Source data:

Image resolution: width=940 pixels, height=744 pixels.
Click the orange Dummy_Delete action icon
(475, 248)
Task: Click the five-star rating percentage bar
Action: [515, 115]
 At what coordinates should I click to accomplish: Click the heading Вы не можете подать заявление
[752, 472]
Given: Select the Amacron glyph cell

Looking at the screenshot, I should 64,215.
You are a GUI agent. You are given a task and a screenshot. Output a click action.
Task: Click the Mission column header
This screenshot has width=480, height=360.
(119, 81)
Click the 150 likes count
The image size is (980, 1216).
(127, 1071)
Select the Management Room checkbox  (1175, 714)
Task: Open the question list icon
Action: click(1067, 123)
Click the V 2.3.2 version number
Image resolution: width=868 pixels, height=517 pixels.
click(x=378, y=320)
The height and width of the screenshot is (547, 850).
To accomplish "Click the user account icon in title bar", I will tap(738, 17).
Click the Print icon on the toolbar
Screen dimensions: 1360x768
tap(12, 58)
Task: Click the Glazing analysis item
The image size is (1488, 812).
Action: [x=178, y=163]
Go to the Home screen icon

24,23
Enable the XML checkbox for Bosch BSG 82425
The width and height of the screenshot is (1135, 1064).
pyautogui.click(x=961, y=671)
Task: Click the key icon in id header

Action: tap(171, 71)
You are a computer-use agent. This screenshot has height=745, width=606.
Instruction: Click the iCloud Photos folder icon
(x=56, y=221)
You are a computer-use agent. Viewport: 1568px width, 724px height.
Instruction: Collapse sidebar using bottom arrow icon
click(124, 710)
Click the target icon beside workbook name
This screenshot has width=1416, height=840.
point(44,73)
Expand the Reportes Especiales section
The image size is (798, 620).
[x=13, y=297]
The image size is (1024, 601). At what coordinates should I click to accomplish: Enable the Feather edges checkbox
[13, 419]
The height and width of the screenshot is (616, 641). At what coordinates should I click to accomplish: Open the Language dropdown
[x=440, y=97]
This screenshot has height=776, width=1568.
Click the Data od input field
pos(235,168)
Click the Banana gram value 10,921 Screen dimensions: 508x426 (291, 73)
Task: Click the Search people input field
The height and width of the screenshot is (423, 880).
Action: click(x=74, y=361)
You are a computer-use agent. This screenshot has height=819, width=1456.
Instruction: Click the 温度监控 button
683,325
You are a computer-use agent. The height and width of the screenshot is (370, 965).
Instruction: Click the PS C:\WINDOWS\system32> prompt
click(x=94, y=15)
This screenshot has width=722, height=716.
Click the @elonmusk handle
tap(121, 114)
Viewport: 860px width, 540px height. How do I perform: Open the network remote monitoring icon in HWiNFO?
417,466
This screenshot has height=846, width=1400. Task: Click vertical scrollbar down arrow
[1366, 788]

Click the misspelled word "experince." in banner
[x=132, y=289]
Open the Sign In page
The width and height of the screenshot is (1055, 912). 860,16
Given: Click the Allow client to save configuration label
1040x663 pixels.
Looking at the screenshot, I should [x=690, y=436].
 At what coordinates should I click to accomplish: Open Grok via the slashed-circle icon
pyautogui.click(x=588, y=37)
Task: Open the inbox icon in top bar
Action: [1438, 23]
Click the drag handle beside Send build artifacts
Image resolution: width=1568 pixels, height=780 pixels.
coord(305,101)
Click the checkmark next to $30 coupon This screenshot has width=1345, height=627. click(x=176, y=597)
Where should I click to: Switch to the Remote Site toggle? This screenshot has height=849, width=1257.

◆ OBJECTIVE
Rewrite every line of the listing above as a numbered list, leaving out the blank lines.

◆ TASK SOLUTION
1. Image resolution: width=940 pixels, height=744 pixels.
2. Click the orange Dummy_Delete action icon
3. (475, 248)
4. Task: Click the five-star rating percentage bar
5. Action: [515, 115]
6.  At what coordinates should I click to accomplish: Click the heading Вы не можете подать заявление
7. [752, 472]
8. Given: Select the Amacron glyph cell
9. Looking at the screenshot, I should 64,215.
10. You are a GUI agent. You are given a task and a screenshot. Output a click action.
11. Task: Click the Mission column header
12. This screenshot has width=480, height=360.
13. (119, 81)
14. Click the 150 likes count
15. The image size is (980, 1216).
16. (127, 1071)
17. Select the Management Room checkbox  (1175, 714)
18. Task: Open the question list icon
19. Action: click(1067, 123)
20. Click the V 2.3.2 version number
21. Image resolution: width=868 pixels, height=517 pixels.
22. click(x=378, y=320)
23. The height and width of the screenshot is (547, 850).
24. To accomplish "Click the user account icon in title bar", I will tap(738, 17).
25. Click the Print icon on the toolbar
26. Screen dimensions: 1360x768
27. tap(12, 58)
28. Task: Click the Glazing analysis item
29. The image size is (1488, 812).
30. Action: [x=178, y=163]
31. Go to the Home screen icon
32. 24,23
33. Enable the XML checkbox for Bosch BSG 82425
34. The width and height of the screenshot is (1135, 1064).
35. pyautogui.click(x=961, y=671)
36. Task: Click the key icon in id header
37. Action: tap(171, 71)
38. You are a computer-use agent. This screenshot has height=745, width=606.
39. Instruction: Click the iCloud Photos folder icon
40. (x=56, y=221)
41. You are a computer-use agent. Viewport: 1568px width, 724px height.
42. Instruction: Collapse sidebar using bottom arrow icon
43. click(124, 710)
44. Click the target icon beside workbook name
45. This screenshot has width=1416, height=840.
46. point(44,73)
47. Expand the Reportes Especiales section
48. The image size is (798, 620).
49. [x=13, y=297]
50. The image size is (1024, 601). At what coordinates should I click to accomplish: Enable the Feather edges checkbox
51. [13, 419]
52. The height and width of the screenshot is (616, 641). At what coordinates should I click to accomplish: Open the Language dropdown
53. [x=440, y=97]
54. This screenshot has height=776, width=1568.
55. Click the Data od input field
56. pos(235,168)
57. Click the Banana gram value 10,921 Screen dimensions: 508x426 (291, 73)
58. Task: Click the Search people input field
59. The height and width of the screenshot is (423, 880).
60. Action: click(x=74, y=361)
61. You are a computer-use agent. This screenshot has height=819, width=1456.
62. Instruction: Click the 温度监控 button
63. 683,325
64. You are a computer-use agent. The height and width of the screenshot is (370, 965).
65. Instruction: Click the PS C:\WINDOWS\system32> prompt
66. click(x=94, y=15)
67. This screenshot has width=722, height=716.
68. Click the @elonmusk handle
69. tap(121, 114)
70. Viewport: 860px width, 540px height. How do I perform: Open the network remote monitoring icon in HWiNFO?
71. 417,466
72. This screenshot has height=846, width=1400. Task: Click vertical scrollbar down arrow
73. [1366, 788]
74. Click the misspelled word "experince." in banner
75. [x=132, y=289]
76. Open the Sign In page
77. The width and height of the screenshot is (1055, 912). 860,16
78. Given: Click the Allow client to save configuration label
79. 1040x663 pixels.
80. Looking at the screenshot, I should [x=690, y=436].
81.  At what coordinates should I click to accomplish: Open Grok via the slashed-circle icon
82. pyautogui.click(x=588, y=37)
83. Task: Open the inbox icon in top bar
84. Action: [1438, 23]
85. Click the drag handle beside Send build artifacts
86. Image resolution: width=1568 pixels, height=780 pixels.
87. coord(305,101)
88. Click the checkmark next to $30 coupon This screenshot has width=1345, height=627. click(x=176, y=597)
89. Where should I click to: Switch to the Remote Site toggle? This screenshot has height=849, width=1257.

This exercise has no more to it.